Figure 19.2: PCs as linear combinations of input variables

We can think of any given component \(\mathbf{z_q}\) as a transformation applied on all the \(X\)-input variables, that is:

\[ \mathbf{z_q} = v_{1q} \mathbf{x_1} + \dots + v_{pq} \mathbf{x_p} \quad \longrightarrow \quad Z_q = \phi_q (X_1, \dots, X_p) \tag{19.11} \]

We can explicitly think of a function \(\phi_q : \mathbb{R}^p \rightarrow \mathbb{R}\) that transforms the inputs into a new synthetic feature. In the case of PCR and PLSR, the transformation functions \(\phi_q()\) happen to be linear functions.
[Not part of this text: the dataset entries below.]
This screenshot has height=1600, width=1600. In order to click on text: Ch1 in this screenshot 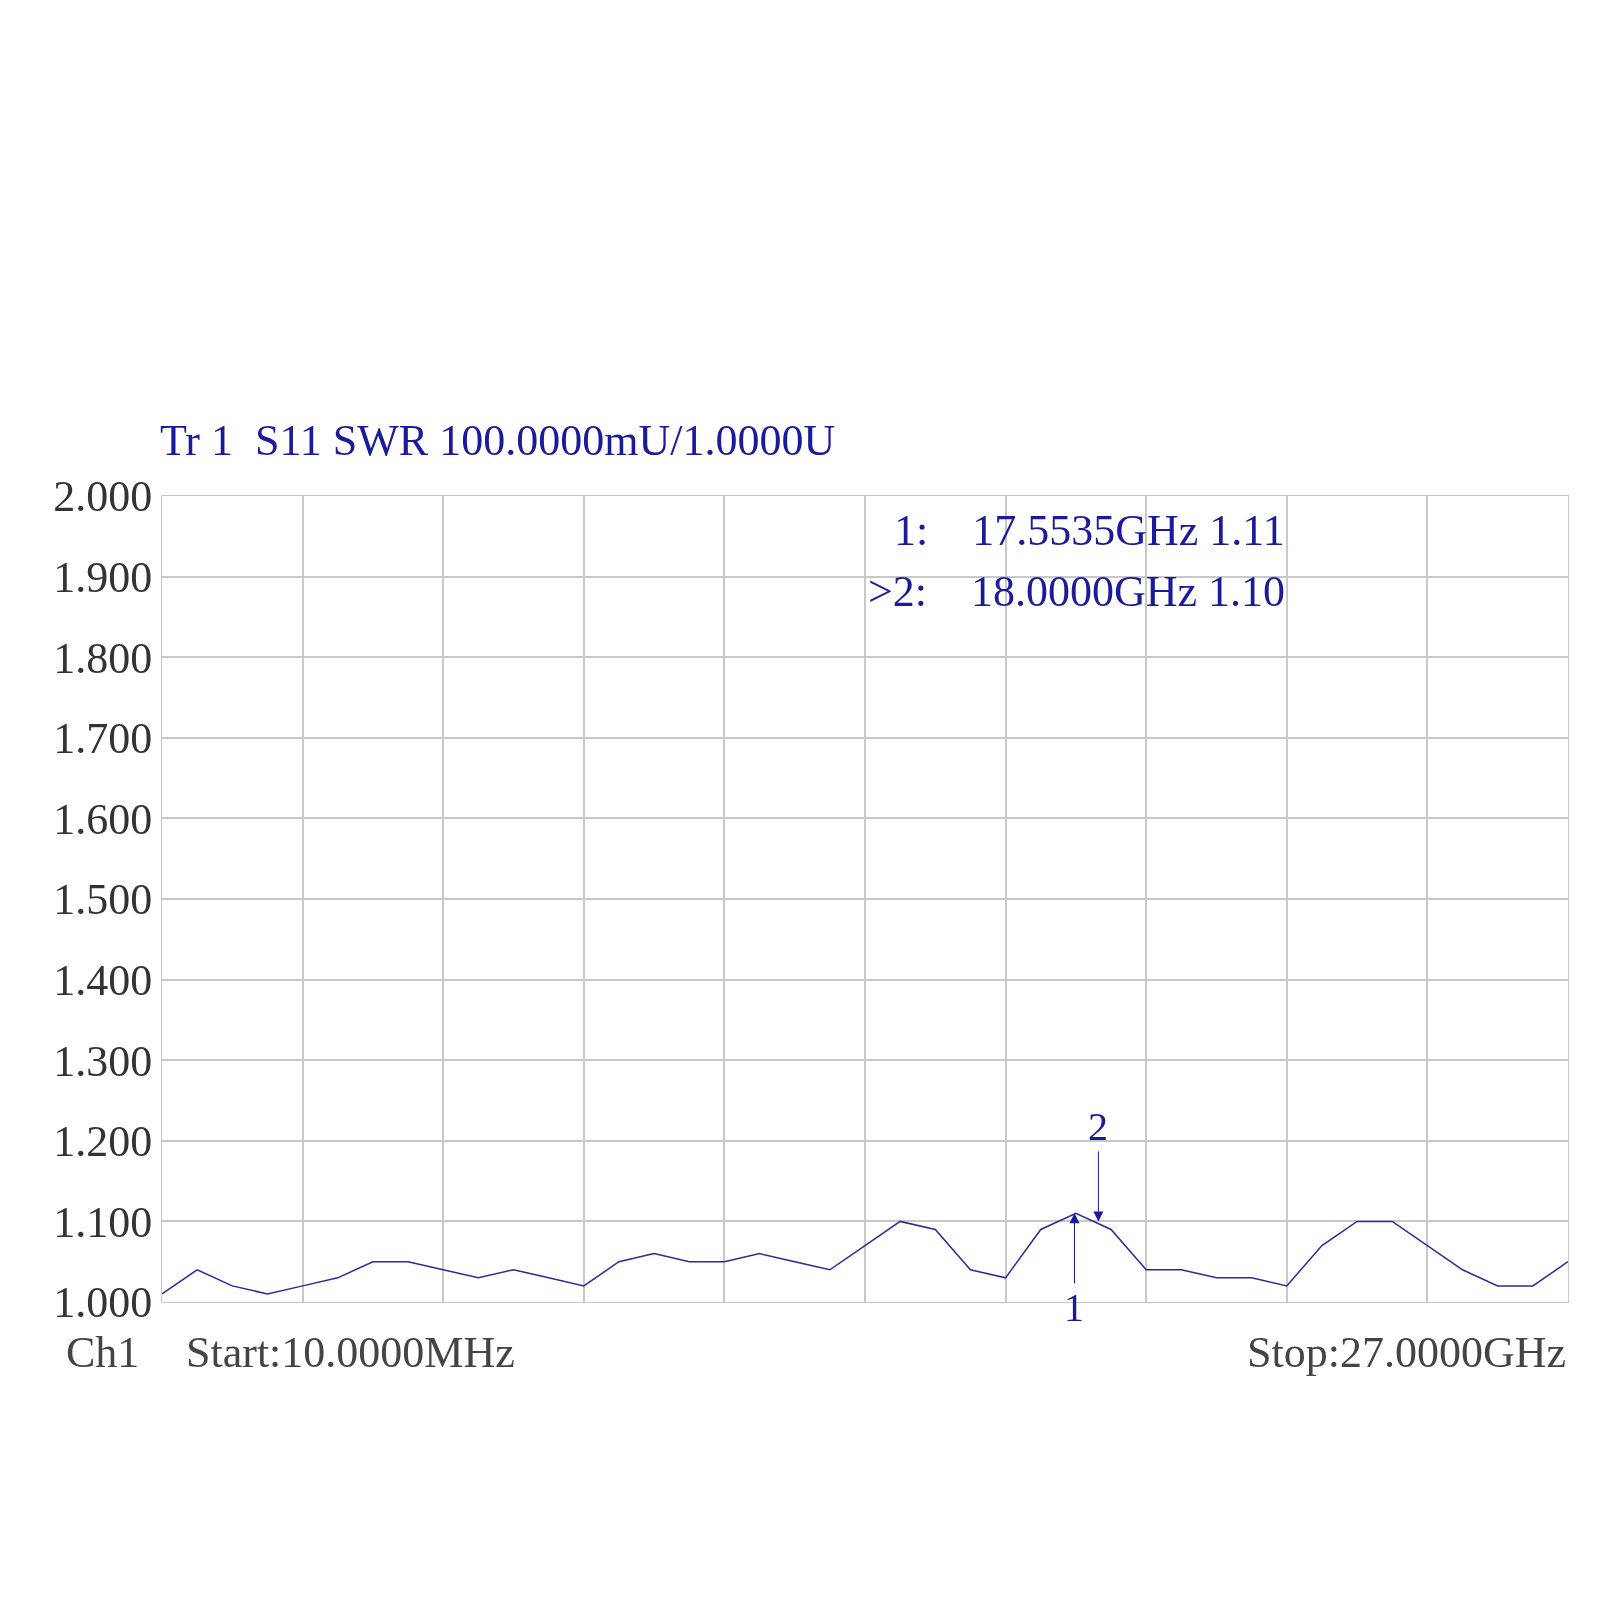, I will do `click(103, 1352)`.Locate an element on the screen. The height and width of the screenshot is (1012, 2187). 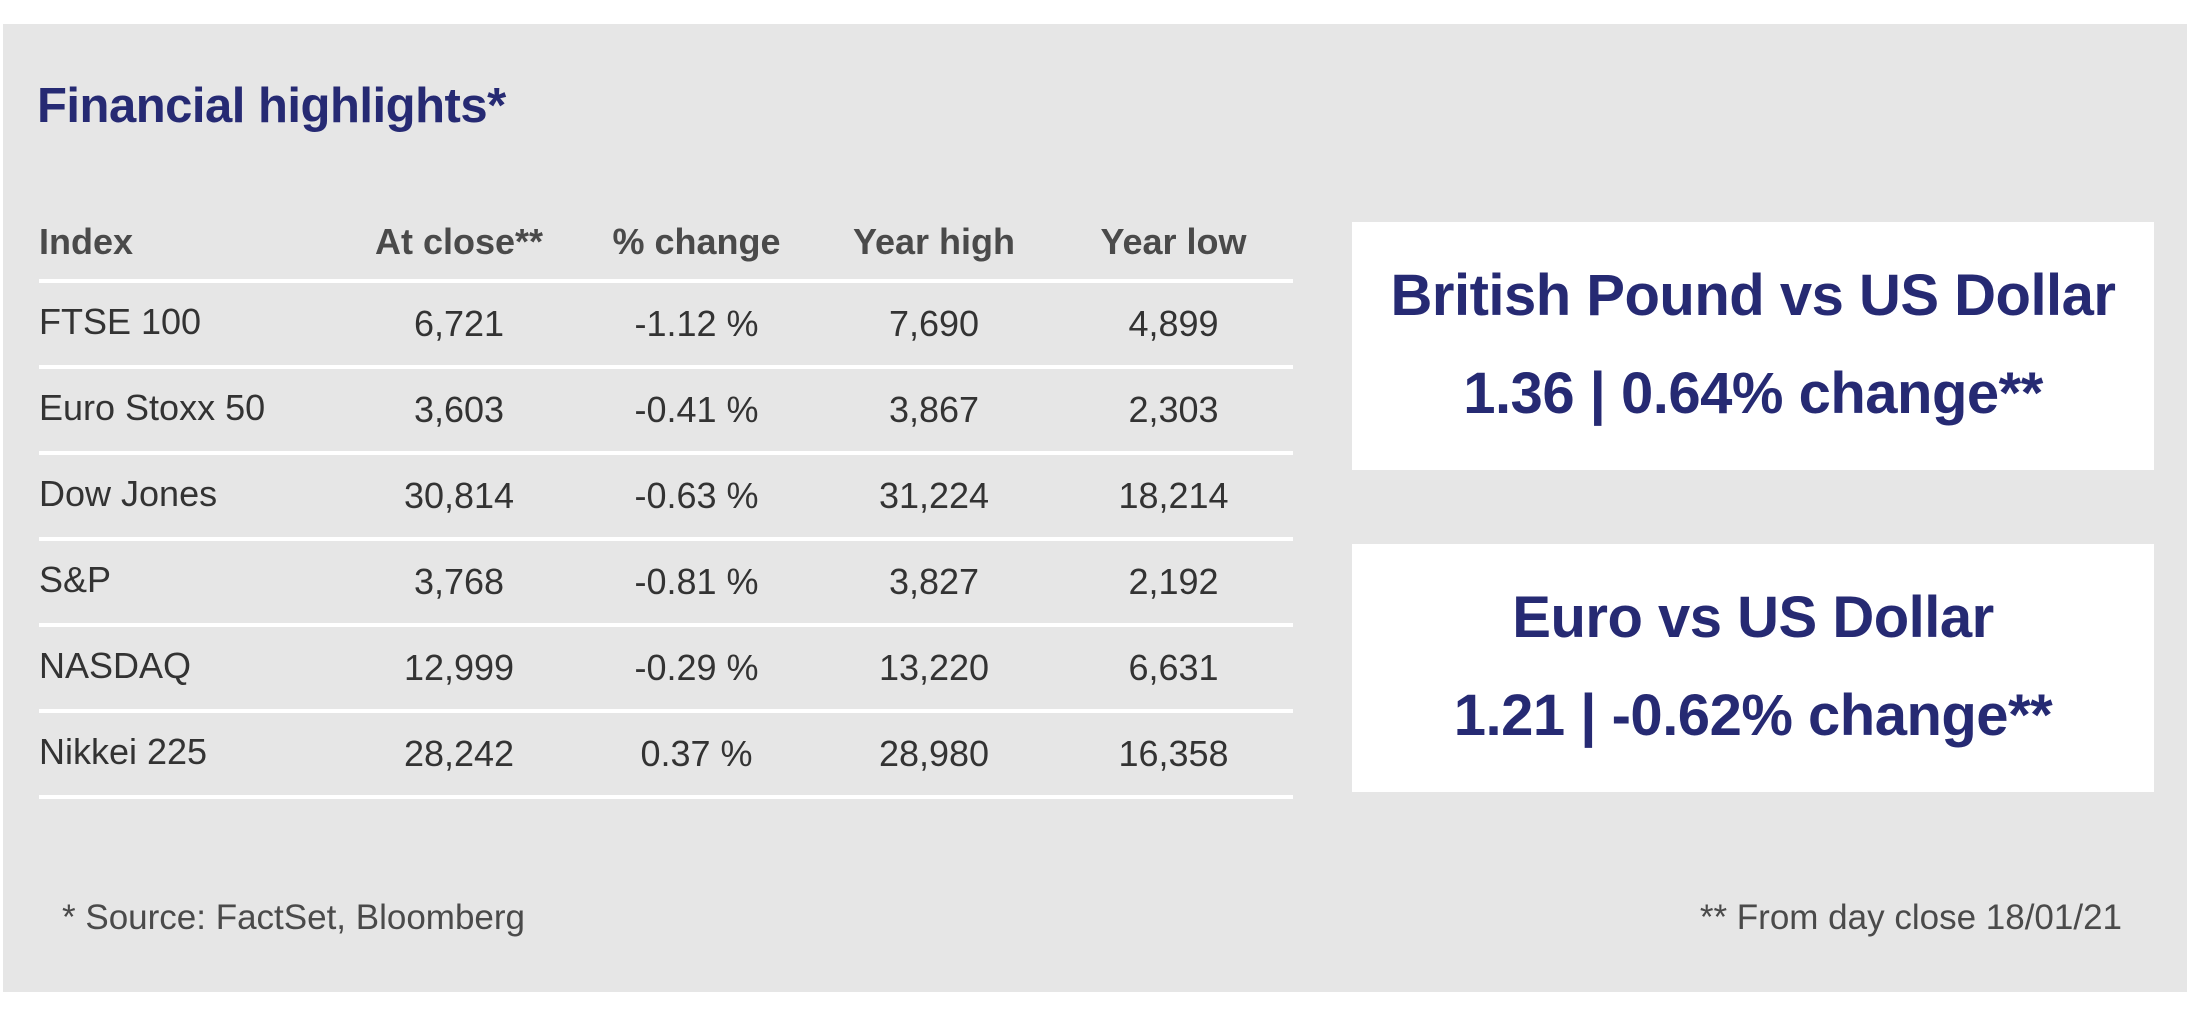
cell-year-high: 28,980 is located at coordinates (934, 755).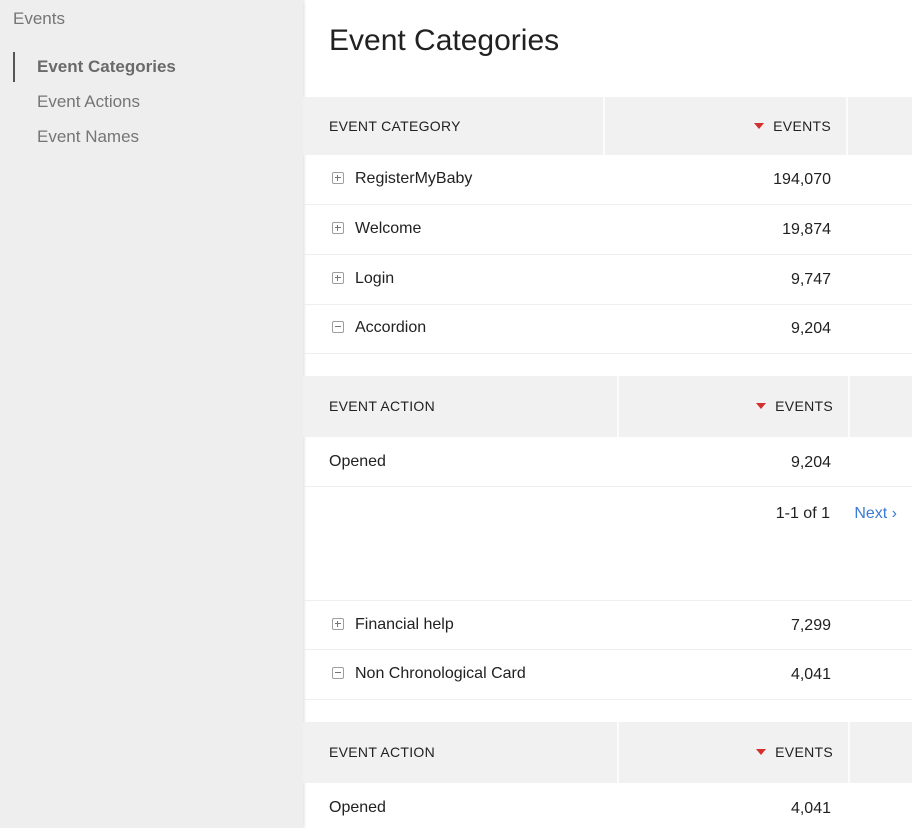  Describe the element at coordinates (608, 625) in the screenshot. I see `table-row: Financial help 7,299` at that location.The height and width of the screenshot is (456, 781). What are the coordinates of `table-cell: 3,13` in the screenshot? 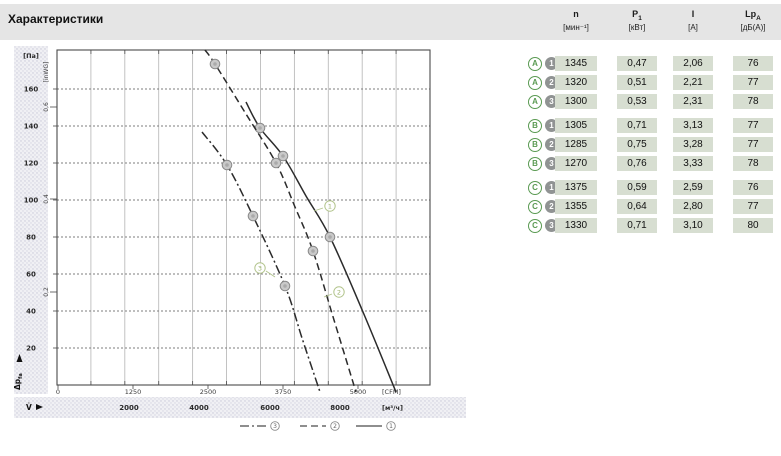 It's located at (693, 126).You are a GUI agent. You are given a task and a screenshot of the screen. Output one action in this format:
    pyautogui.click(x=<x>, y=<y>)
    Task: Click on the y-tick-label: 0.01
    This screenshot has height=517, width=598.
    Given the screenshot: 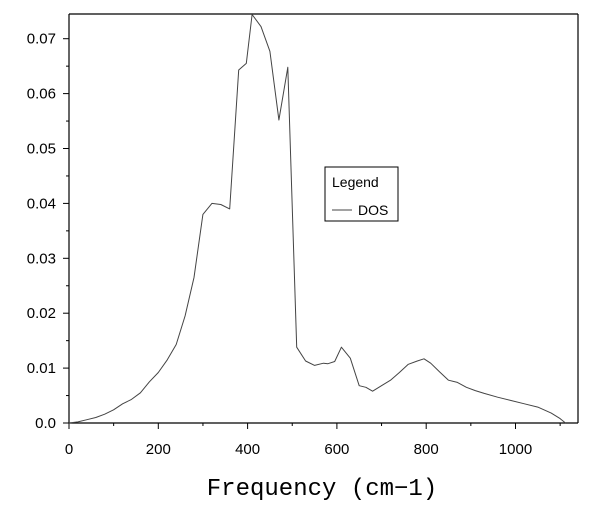 What is the action you would take?
    pyautogui.click(x=42, y=368)
    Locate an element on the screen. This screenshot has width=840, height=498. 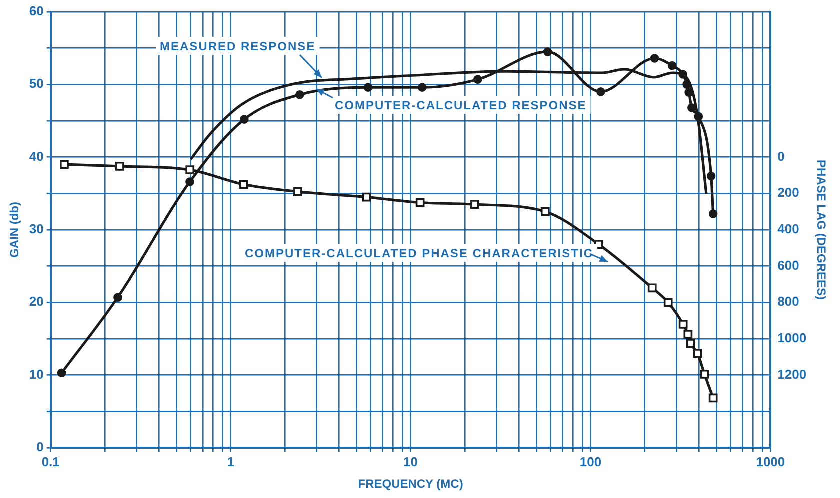
series-label: COMPUTER-CALCULATED RESPONSE is located at coordinates (461, 105).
Linear combinations of input variables

Figure 19.3: Linear combinations of input variables

In PCR, with the matrix \(\mathbf{Z}\) containing the transformed features, we can still use ordinary least squares to obtain the predicted response as:

\[ \mathbf{\hat{y}} = \mathbf{Z} (\mathbf{Z}^\mathsf{T} \mathbf{Z})^{-1} \mathbf{Z}^\mathsf{T} \mathbf{y} \tag{19.12} \]

This is a first approach that gives us the opportunity to enrich a linear model by transforming the \(p\) input features into new \(r\) synthetic features.

In the next chapter, we will describe a particular type of linear models (i.e. linear in the parameters) that uses what is called basis functions for the transformation functions \(\phi_q()\).